Sure. A call letter change could happen anytime. It has to happen, contractually, in 15 years.
 
They were #1 in San Francisco up until the PPM era in, what was it, the year 2008? They were still ranked pretty high in 2011 and whatever listeners they had they mostly lost based on their ill-advised format changes.

Those listeners were mainly above 25-54, and the hosts were all getting paid as though the station was still #1. So it was an expensive staff with falling revenue. They needed to do something, since Disney & Citadel had done nothing. Going all-news wasn't the best idea either, but they needed to put a plug in the dike.
 
He answered, upthread a bit, It was 80%.
I keep seeing these numbers, and then I keep talking to my daughter (19, in college in NYC) and watching how she and her friends consume media.

I suppose it's possible they're all outliers from a universe where there's still substantial usage of linear radio and TV, but I doubt it.

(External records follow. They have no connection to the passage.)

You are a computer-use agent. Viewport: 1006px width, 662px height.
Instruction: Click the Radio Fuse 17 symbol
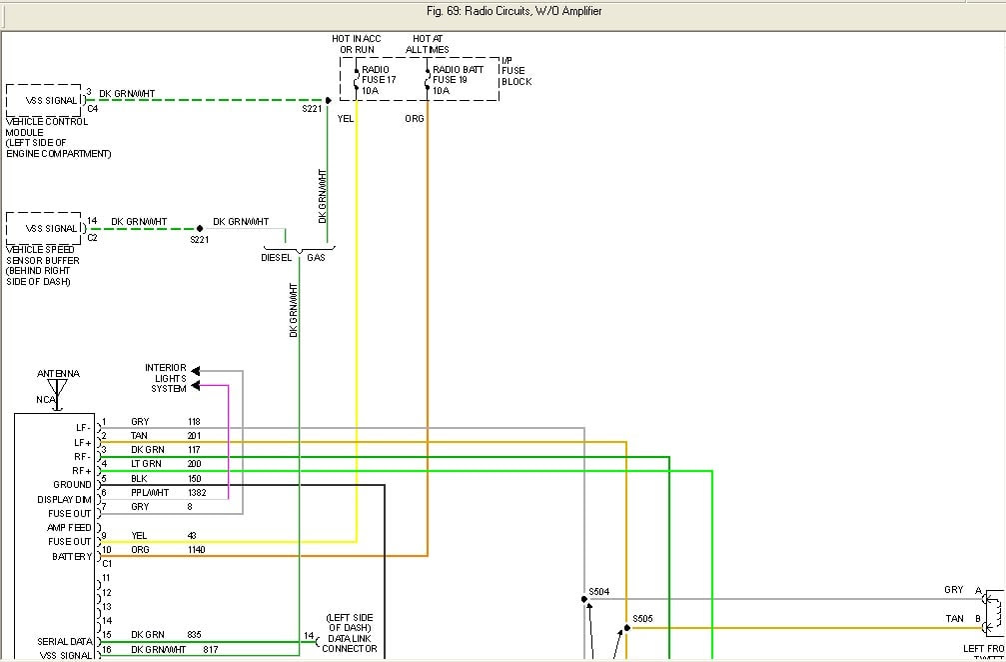click(356, 79)
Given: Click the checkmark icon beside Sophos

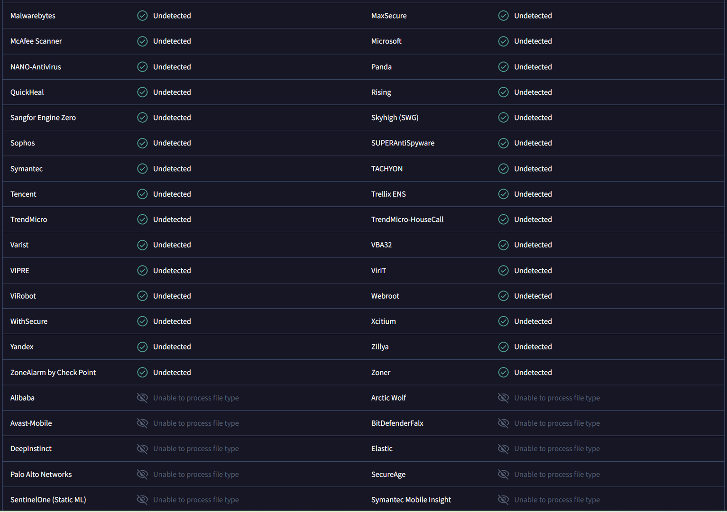Looking at the screenshot, I should coord(142,143).
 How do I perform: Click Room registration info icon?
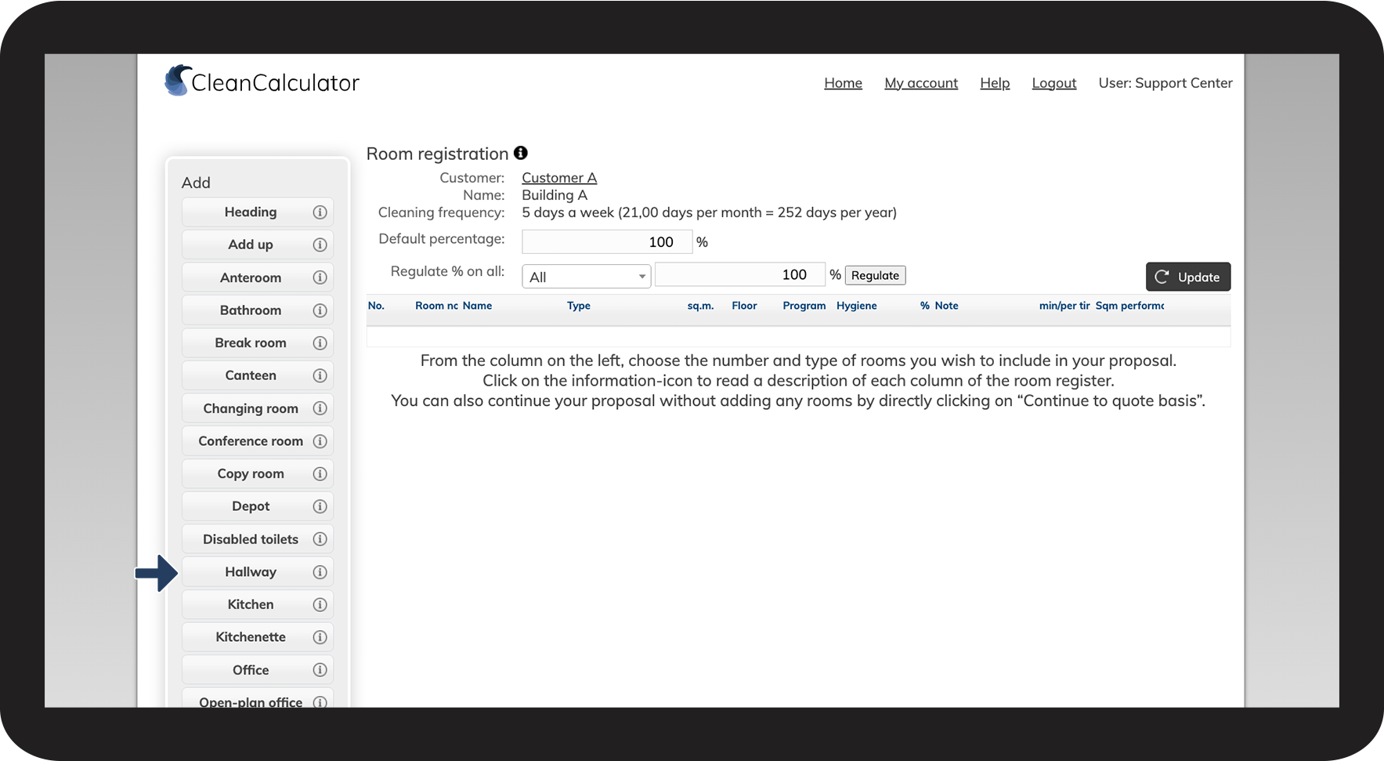click(x=521, y=153)
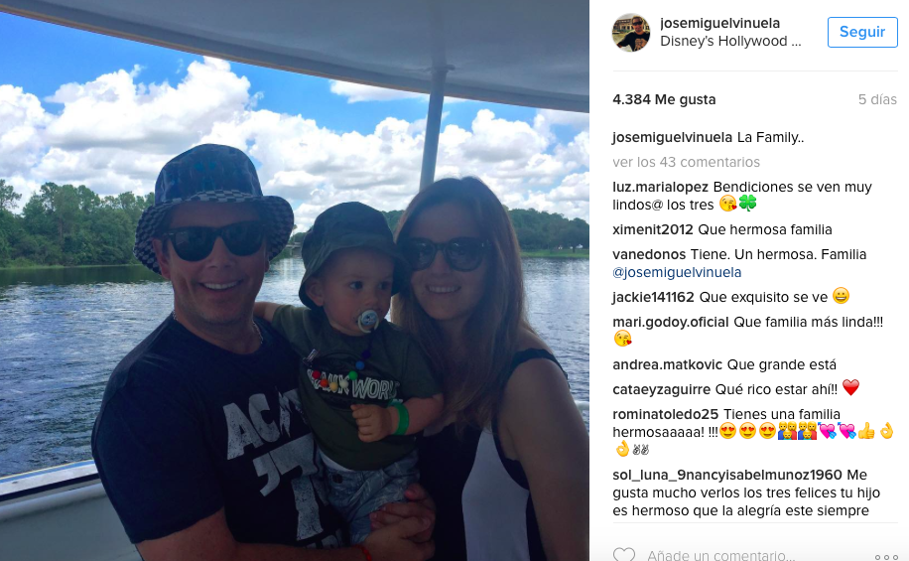View the 4.384 Me gusta likes

[x=664, y=99]
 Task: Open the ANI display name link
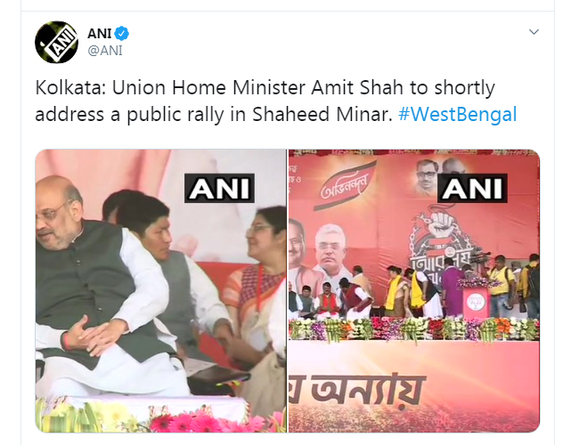click(100, 34)
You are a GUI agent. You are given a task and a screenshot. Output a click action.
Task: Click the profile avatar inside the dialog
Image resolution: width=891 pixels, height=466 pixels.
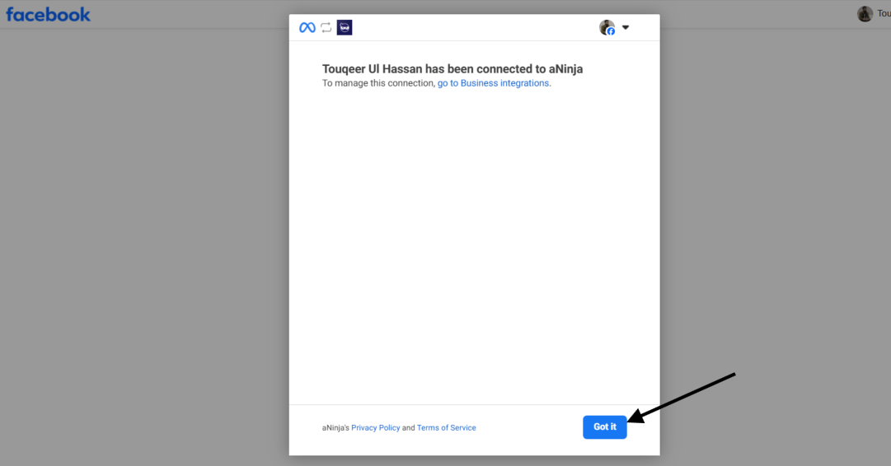606,27
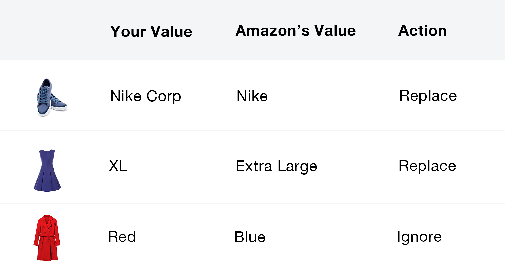Click the word Amazon's in header

[x=272, y=31]
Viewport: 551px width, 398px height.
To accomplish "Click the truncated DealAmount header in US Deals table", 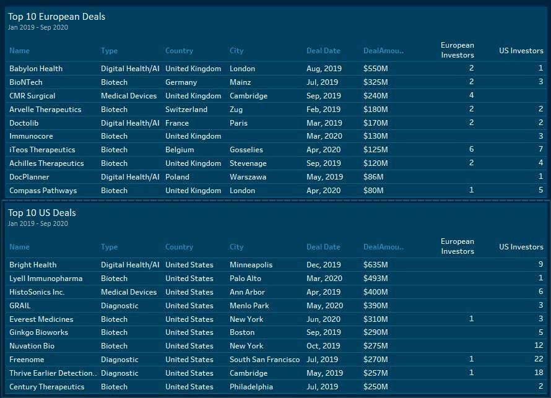I will (383, 247).
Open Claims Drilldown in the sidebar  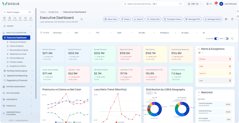[17, 46]
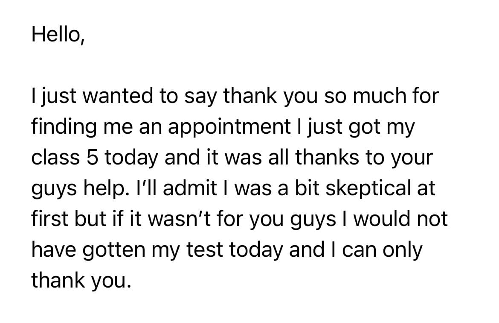Click the greeting word "Hello,"
Image resolution: width=499 pixels, height=323 pixels.
click(58, 34)
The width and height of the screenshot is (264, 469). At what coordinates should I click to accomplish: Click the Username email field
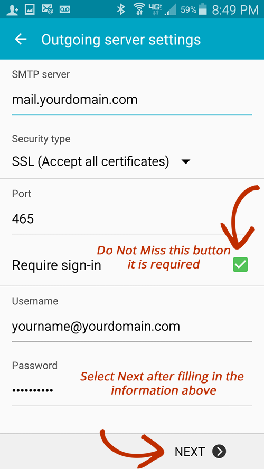pyautogui.click(x=132, y=327)
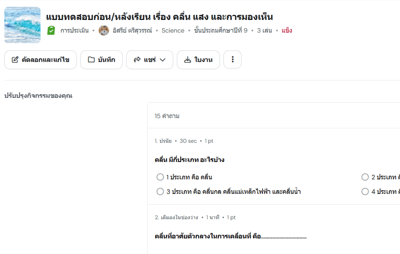400x254 pixels.
Task: Expand the share dropdown chevron
Action: (x=163, y=60)
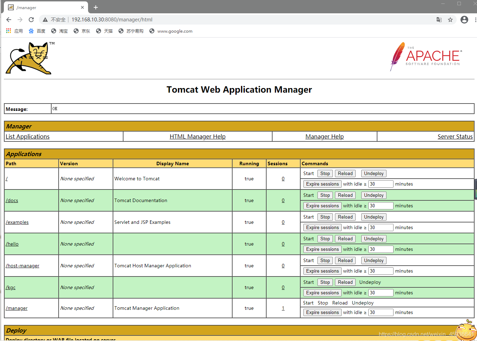Open the Server Status link

coord(455,136)
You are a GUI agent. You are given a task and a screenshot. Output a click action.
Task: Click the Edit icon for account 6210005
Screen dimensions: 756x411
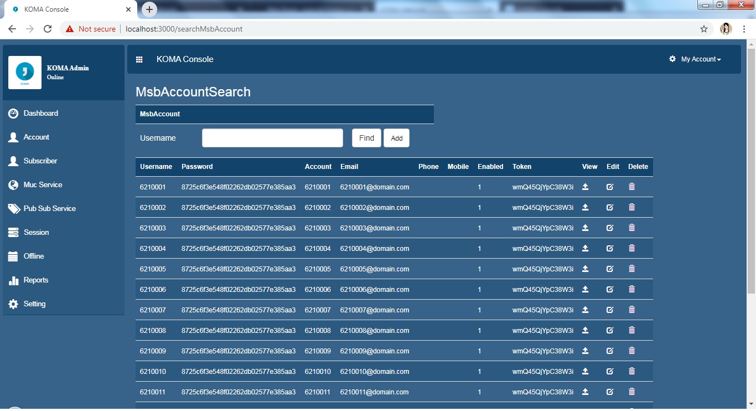pos(610,269)
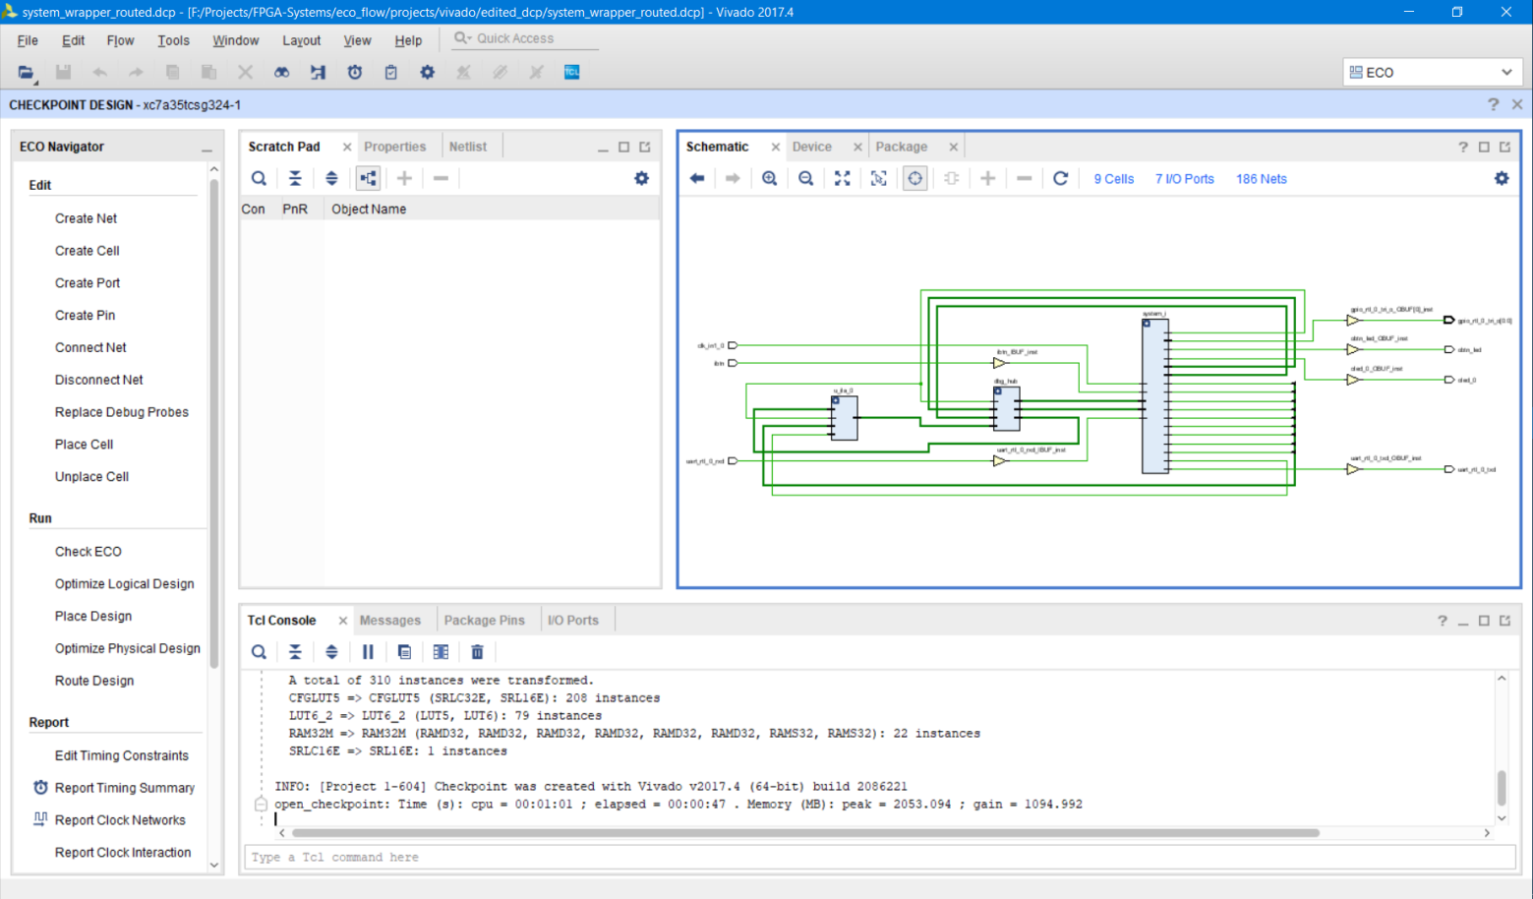The height and width of the screenshot is (899, 1533).
Task: Click the schematic zoom fit icon
Action: coord(842,178)
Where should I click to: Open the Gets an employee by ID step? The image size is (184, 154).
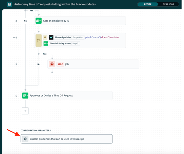tap(80, 21)
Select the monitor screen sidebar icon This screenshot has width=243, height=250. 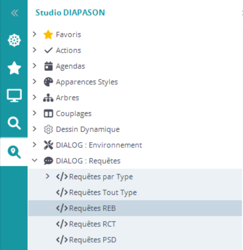[14, 95]
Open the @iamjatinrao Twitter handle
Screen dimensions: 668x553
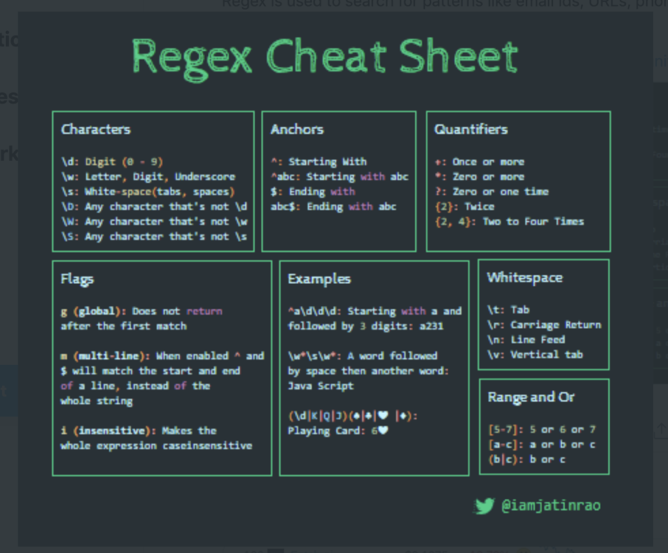[x=551, y=506]
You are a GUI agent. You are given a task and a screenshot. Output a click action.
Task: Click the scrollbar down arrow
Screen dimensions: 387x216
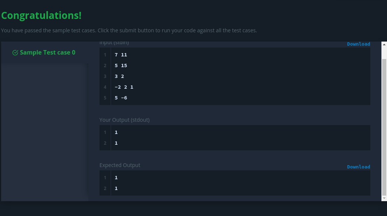[384, 198]

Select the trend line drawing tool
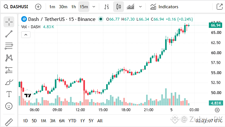click(x=9, y=34)
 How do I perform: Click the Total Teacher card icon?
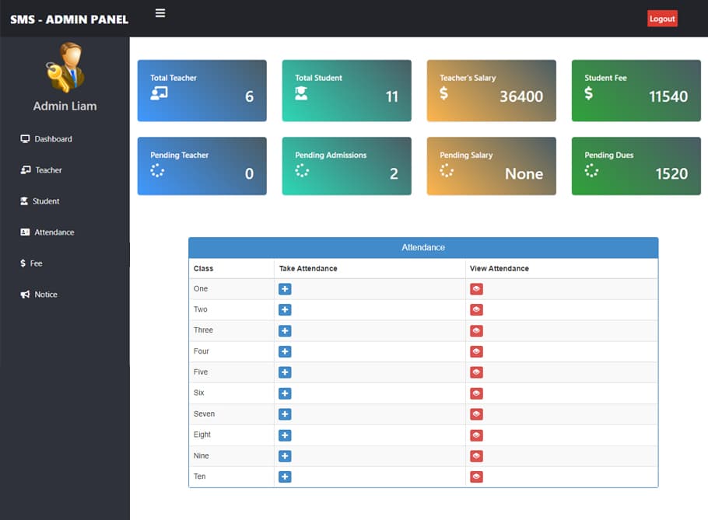pos(159,93)
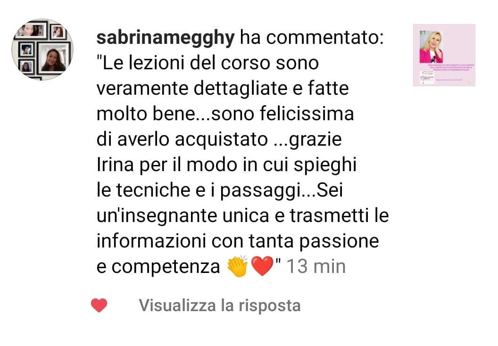498x346 pixels.
Task: Tap the username sabrinamegghy
Action: (166, 37)
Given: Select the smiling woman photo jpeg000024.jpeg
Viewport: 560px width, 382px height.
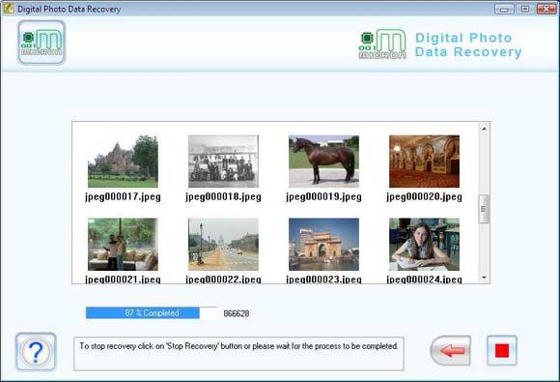Looking at the screenshot, I should tap(424, 245).
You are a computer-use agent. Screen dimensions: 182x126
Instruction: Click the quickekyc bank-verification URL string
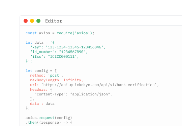tap(99, 85)

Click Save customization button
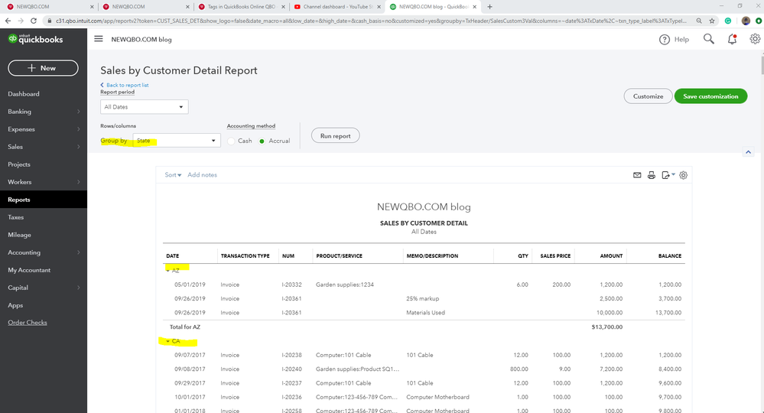[x=710, y=96]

They live in a very different media world from ours. They don't have radios and they're not consuming radio content on their devices. The TV with cable in her dorm room hasn't been turned on since I checked out the lineup when we were moving her in.

She watches lots of YouTube content and streaming TV (she has Atlanta on right now), mostly on her phone or laptop. Her music comes from YT, Apple Music or Spotify, and it's a very very eclectic mix that's much more individual than what I was consuming in college 30 years ago.

The only way she knows what Z100 or Hot 97 or CBS-FM are is if Dad is visiting and they're on in the car. (Or if Anita and Russ are taking her out to dinner, but that's unique to her, of course!)